In some cases, it may make sense to define a marker interface which specifically undoes the effect of another marker interface. In general, this should only be done in cases where the purpose of the original marker interface is to indicate a potential optimization, and where the marker's documentation has from the beginning always described its antithesis. In other words, everything that can be done with the base class can be done with the child class (though not necessarily as fast), and no properly-written code will expect the optimization to work on something where it can't.
With regard to things like serialization and cloning, there are three categories of class:
- Those which don't know of any reason why they can't be serialized (or cloned), but don't make a public promise about that, and thus don't make any promises about descendant classes. Descendants may be of types 1, 2, or 3.
- Those which can't be serialized, and whose descendants can't be either. Descendants should all be of type 2.
- Those which publicly promise that they be serialized, with the implication that only classes that can be serialized should derive from them. Descendants should all be of type 3.

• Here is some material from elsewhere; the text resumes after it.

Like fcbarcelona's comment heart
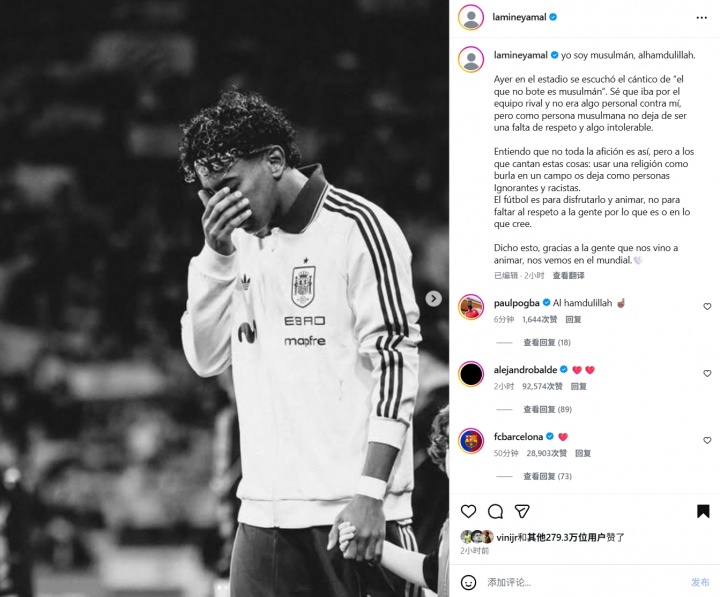Screen dimensions: 720x597 (707, 440)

If one recognizes that classes may fall into any of the three categories above, a simple pattern for marker interfaces becomes clear. Classes with no serialization-marker interface are of type 1. Those with a "CannotSerialize" marker are type two. Those with a "CanSerialize" are type three. No class should implement both markers.
Unfortunately, I'm not aware of any parts of the Java or .net frameworks which implement that pattern; both seem to assume there are only two types of classes (things that can do something, and those that can't). Still, it's a good pattern for new types moving forward.